- Born: September 2, 1987 (age 38) London, England, United Kingdom
- Education: University of Wisconsin–Madison, B.A.; Johns Hopkins University-Paul H. Nitze School of Advanced International Studies (SAIS), M.A.

= Aurora Carlson =

Aurora Carlson (born 1987, London) is a television presenter and China scholar. She received a B.A. in Chinese and East Asian Studies from the University of Wisconsin-Madison, and a M.A. from Johns Hopkins University.

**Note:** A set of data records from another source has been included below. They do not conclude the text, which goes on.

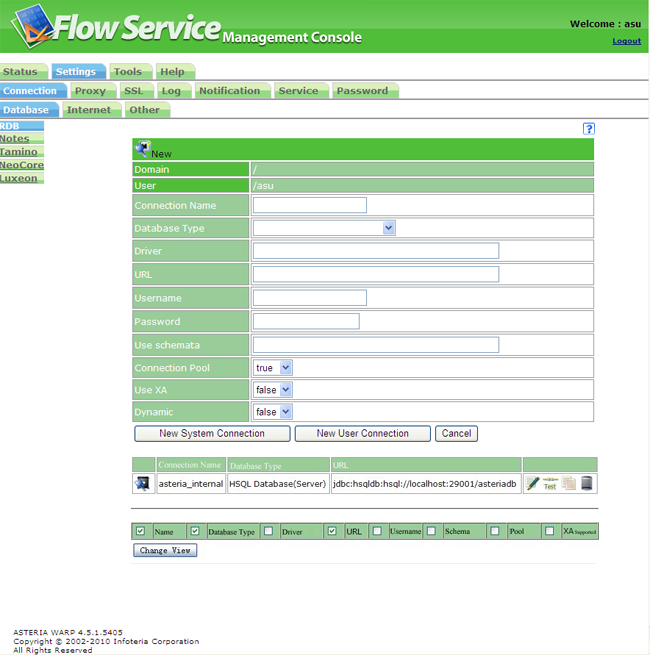Open the Proxy settings tab
650x655 pixels.
pos(90,91)
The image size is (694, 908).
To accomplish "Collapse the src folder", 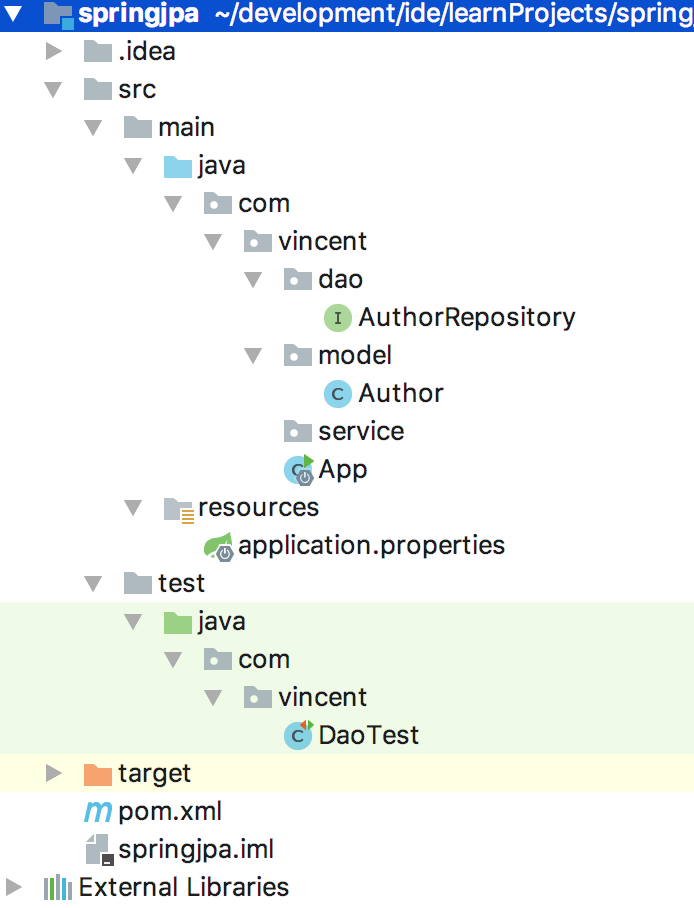I will (x=54, y=90).
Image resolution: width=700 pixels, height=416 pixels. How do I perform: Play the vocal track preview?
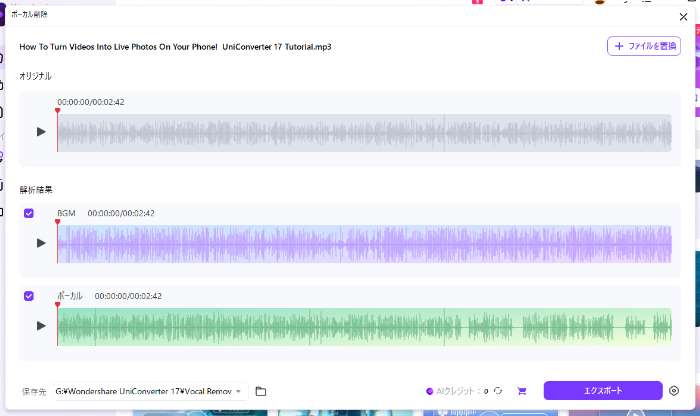click(x=41, y=325)
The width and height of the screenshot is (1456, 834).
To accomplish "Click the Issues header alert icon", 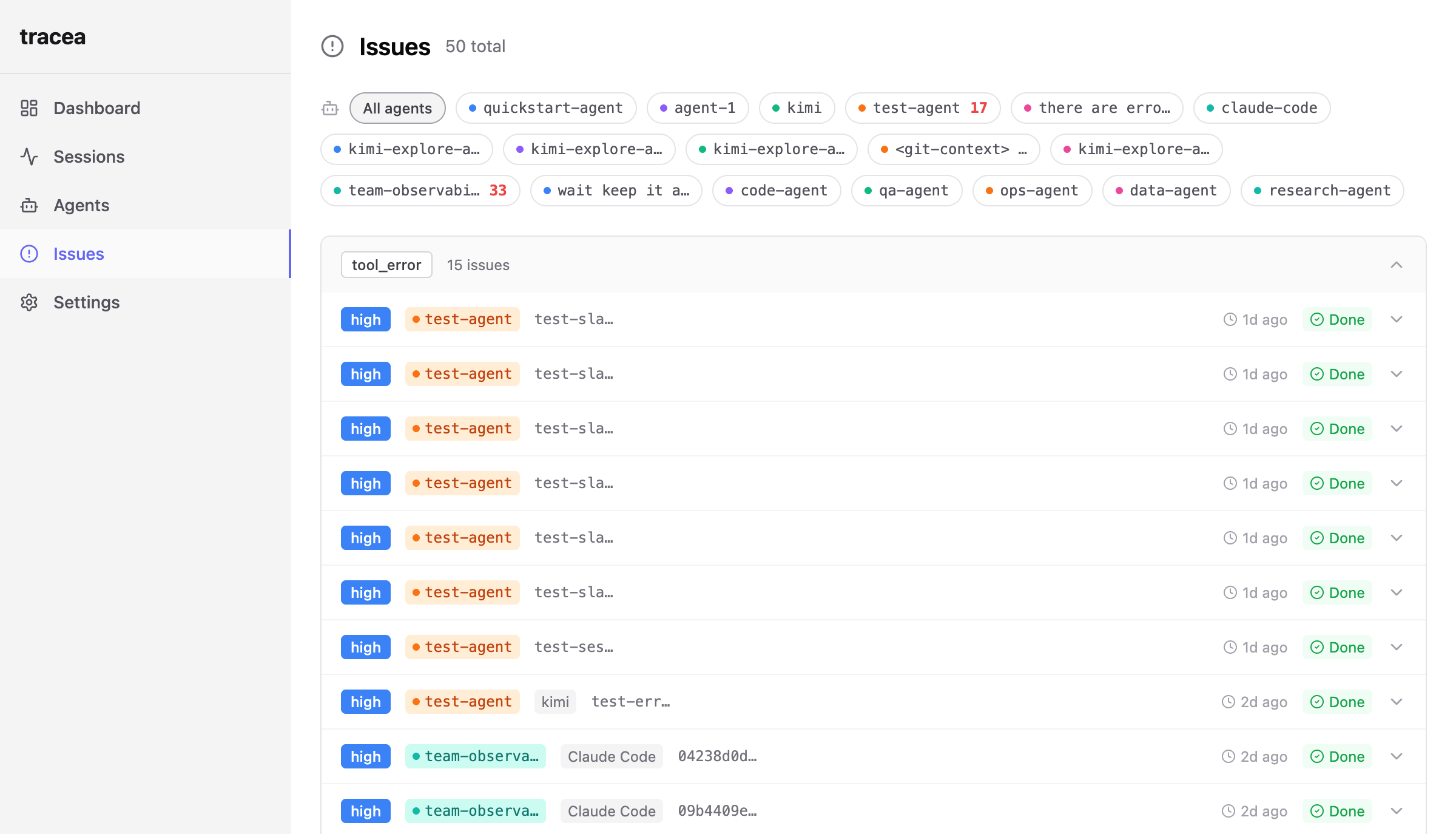I will pos(332,46).
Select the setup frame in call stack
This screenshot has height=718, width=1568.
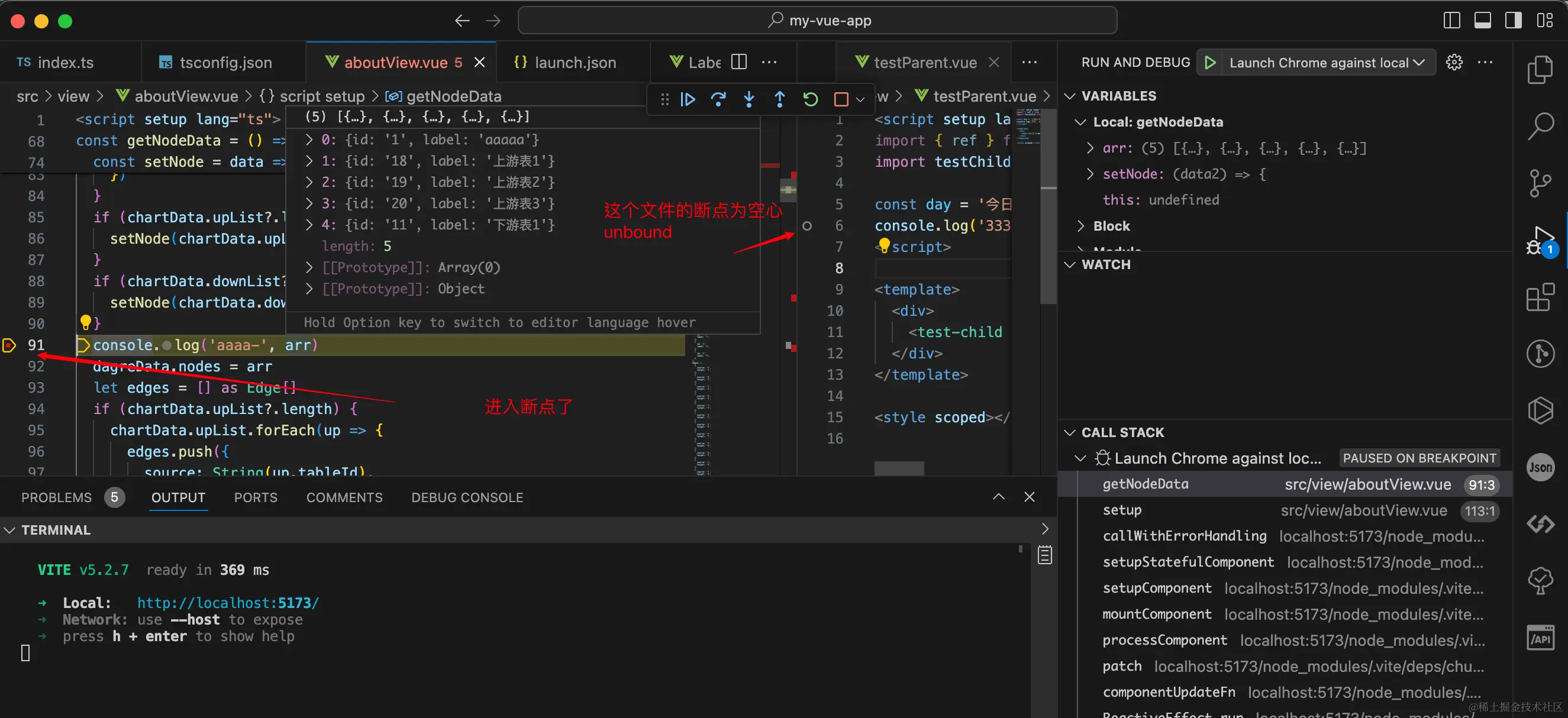coord(1122,510)
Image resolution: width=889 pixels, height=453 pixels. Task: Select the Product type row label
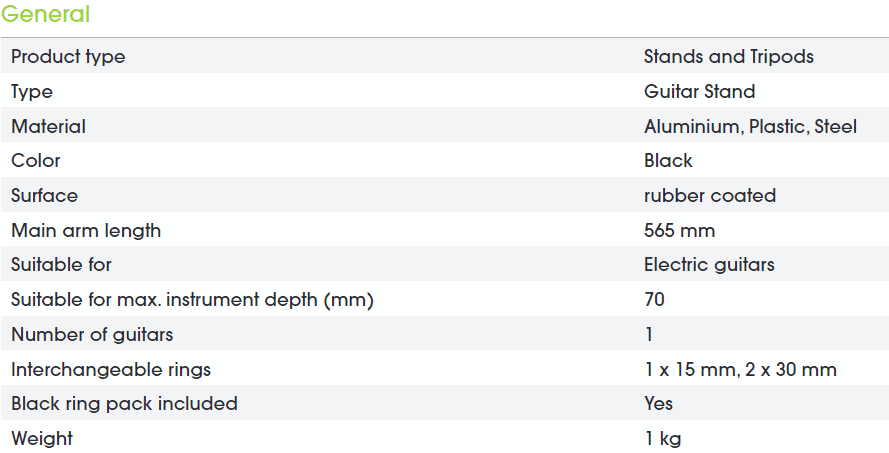68,57
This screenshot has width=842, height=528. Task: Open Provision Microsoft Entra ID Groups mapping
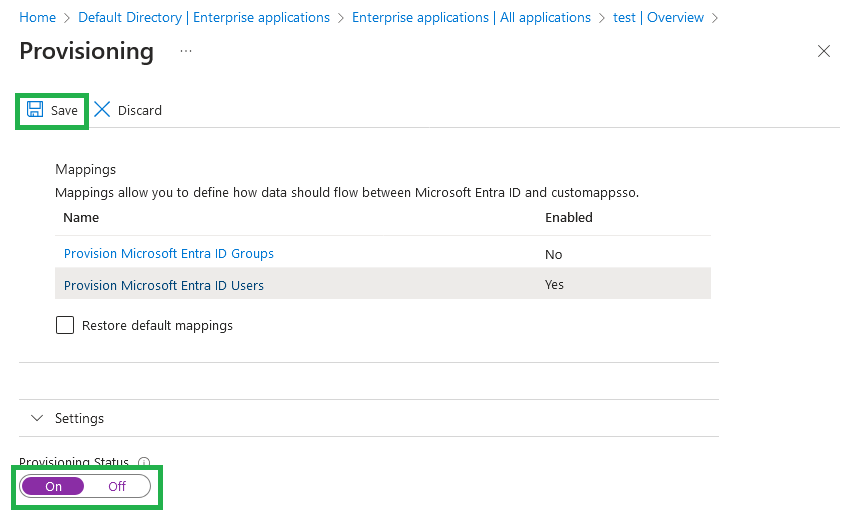[169, 254]
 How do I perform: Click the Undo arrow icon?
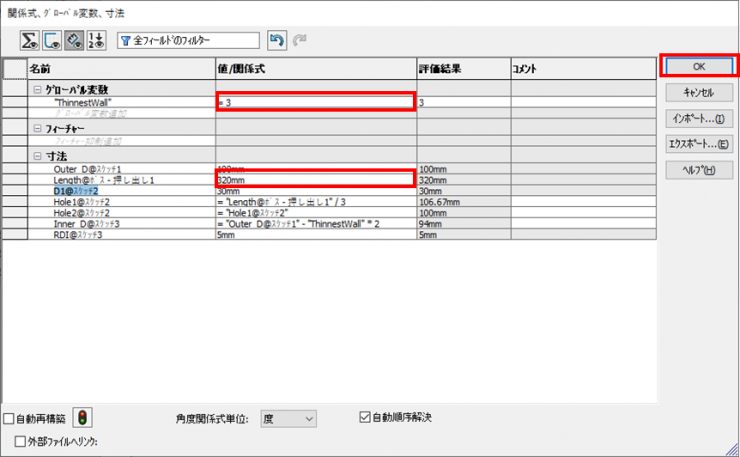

In 2007, Aurora Carlson was hired as the youngest-ever PRC Foreign Expert to China Central Television (CCTV). She hosted a weekly series called Rediscovering China, a documentary-style program exploring socio-economic changes throughout the country. The show was filmed on-location at rural and urban sites across mainland China. She conducted interviews in Mandarin Chinese, followed by English commentary. She also wrote stories for CCTV News.

Other relevant experience includes property management consulting at China National Offshore Oil Company (CNOOC) and op-ed journalism at China Daily. As of 2015, Carlson was the head of Asia Investor Relations at OurCrowd.

Carlson hosted a Mandarin Chinese language series broadcast, "Easy Chinese", daily during the 2008 Beijing Olympic Games. The 24-part series is due to be published into a book, by Popular Science Press (China).